Uno de cada cuatro trabajadores que cambia de empleo en Costa Rica lo hace durante sus primeros tres meses en la compañía. Este es uno de los hallazgos más críticos del Sistema Empresarial de Información Salarial de la consultora PwC, basado en datos de 437 empresas locales e internacionales.
La tasa de rotación general estimada para 2025 fue del 23%. Lo más revelador es que la mayoría de estos movimientos ocurren por decisión propia: las renuncias representaron un 14%, mientras que los despidos fueron solo un 8%.
Pero, ¿se trata de un problema de salarios? No necesariamente. El estudio revela que el 54% de las personas que decidieron renunciar recibían sueldos superiores a la mediana general. Esto indica que el dinero no es el único factor, sino la "experiencia laboral". Victoria Scott, directora de PwC Interaméricas, explica que muchas empresas no logran diseñar una propuesta que satisfaga las expectativas reales de quienes contratan.
En cuanto a los beneficios, aunque el 68% de las empresas permiten vestimenta casual, existen carencias en flexibilidad profunda: solo el 19% ofrece horarios flexibles para padres y madres, y apenas un 6% implementa reducciones de horas laborales generales.
El problema se agrava porque muchas compañías no saben exactamente por qué se van sus empleados.
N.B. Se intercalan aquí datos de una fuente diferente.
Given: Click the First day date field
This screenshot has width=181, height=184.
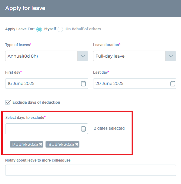Looking at the screenshot, I should click(x=47, y=83).
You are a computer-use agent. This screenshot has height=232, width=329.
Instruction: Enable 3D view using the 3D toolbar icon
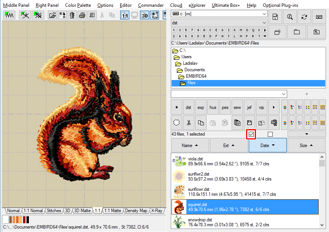(x=145, y=15)
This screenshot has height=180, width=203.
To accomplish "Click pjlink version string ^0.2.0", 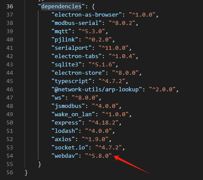I will 98,40.
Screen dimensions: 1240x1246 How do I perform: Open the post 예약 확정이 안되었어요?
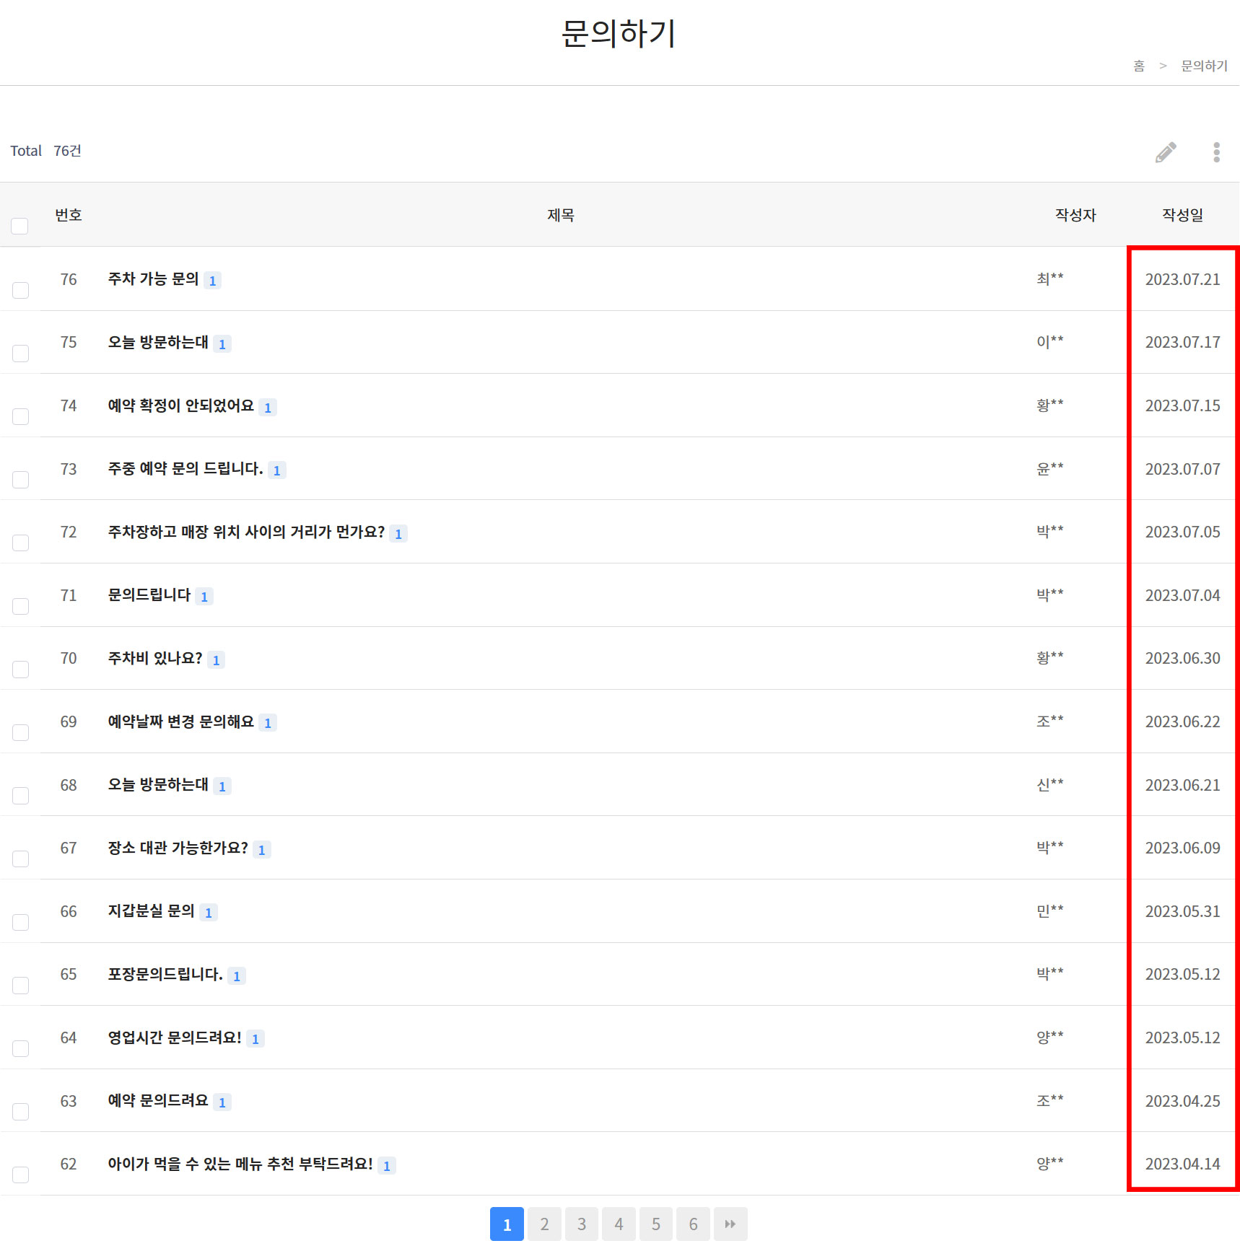(x=180, y=405)
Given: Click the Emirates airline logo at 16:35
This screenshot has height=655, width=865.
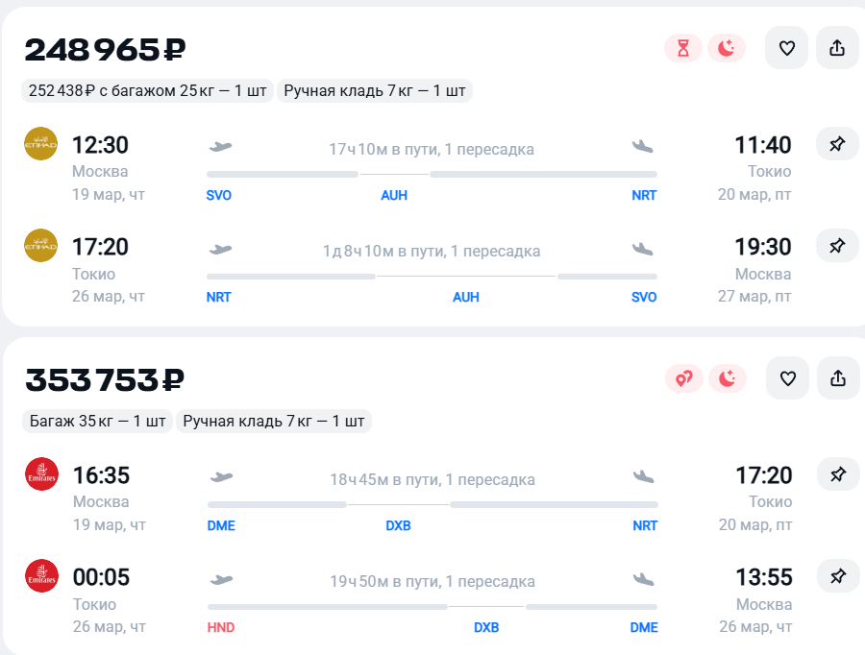Looking at the screenshot, I should (x=41, y=474).
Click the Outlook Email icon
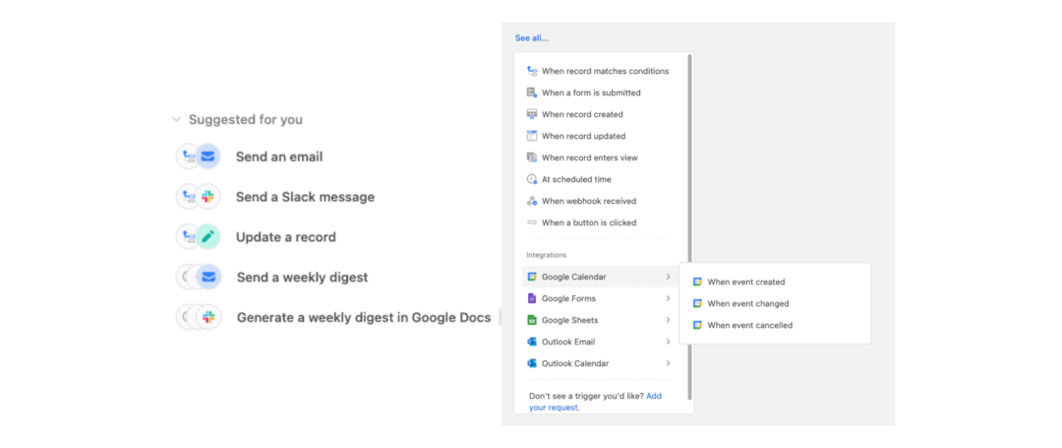The image size is (1062, 448). (532, 342)
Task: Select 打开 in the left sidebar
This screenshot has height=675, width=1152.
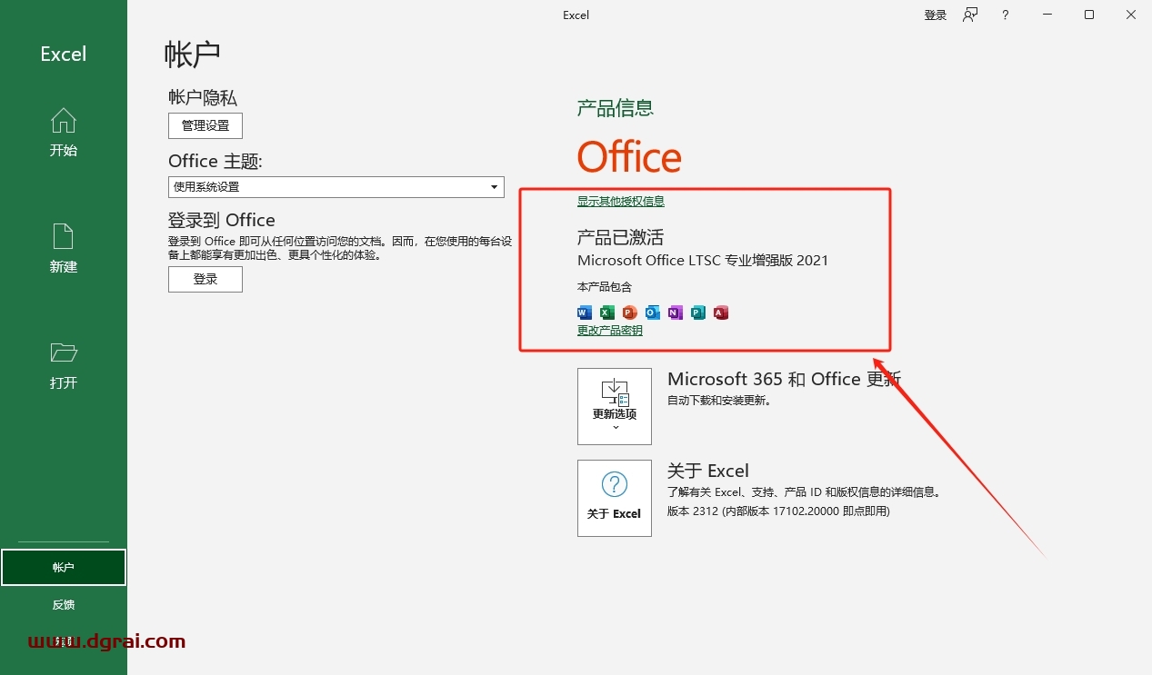Action: [x=64, y=365]
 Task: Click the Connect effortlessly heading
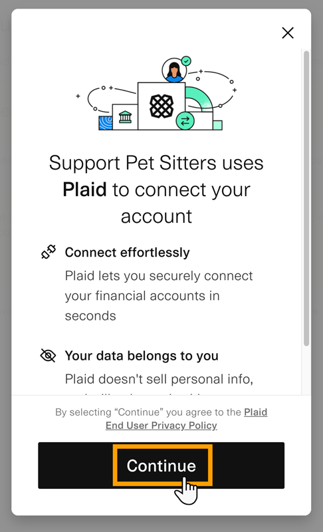tap(127, 253)
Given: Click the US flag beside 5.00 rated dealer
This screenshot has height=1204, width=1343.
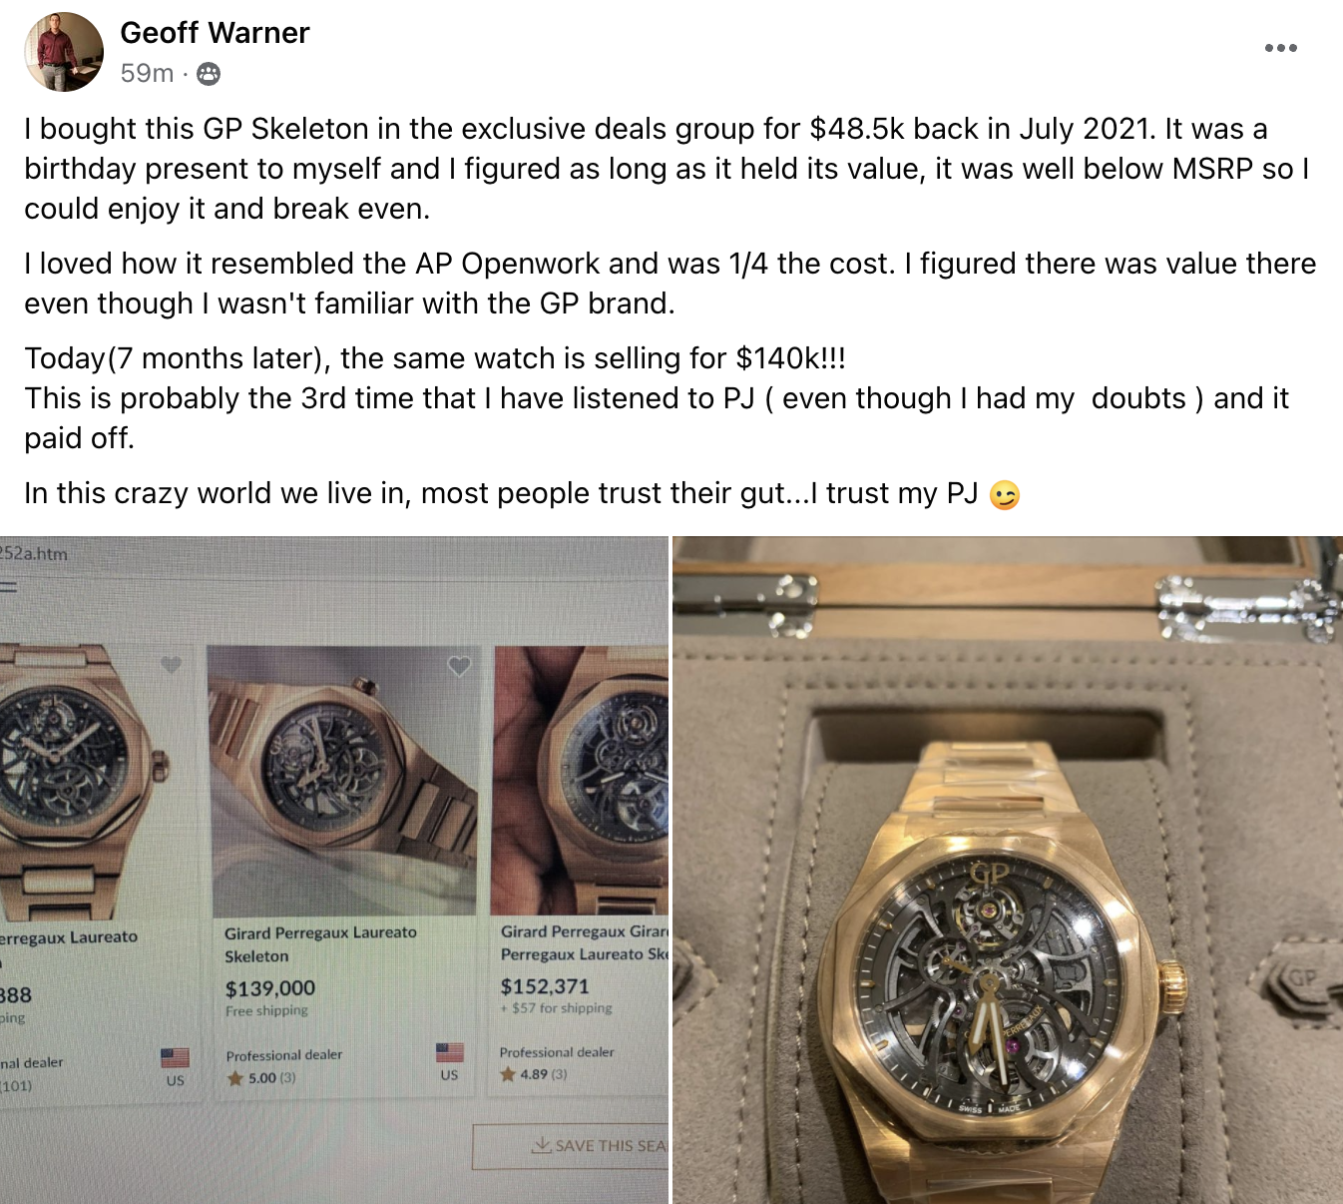Looking at the screenshot, I should pos(450,1052).
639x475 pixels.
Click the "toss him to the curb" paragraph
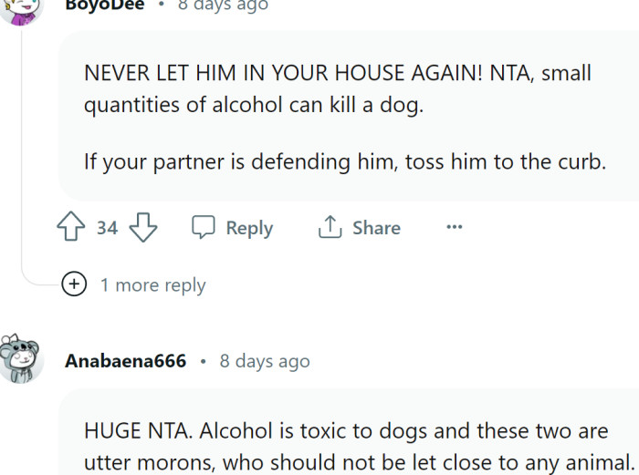click(x=344, y=162)
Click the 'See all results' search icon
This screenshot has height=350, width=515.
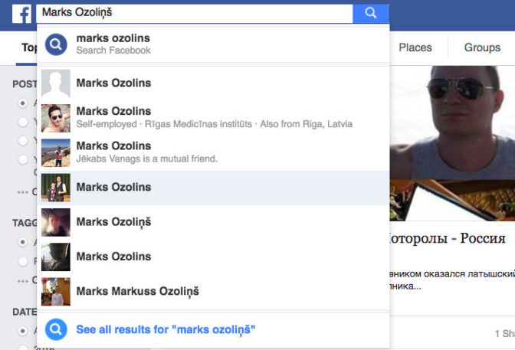click(56, 329)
Según PwC, las empresas están permitiendo que la información valiosa "se vaya por la misma puerta" que el trabajador, dejando un vacío para corregir fallas en liderazgo, procesos de onboarding o cultura organizacional.
En un mercado donde las generaciones jóvenes rotan más y buscan mayor adaptación, el reto para las empresas costarricenses es dejar de ver la renuncia como un trámite y empezar a verla como un dato crucial para mejorar su competitividad.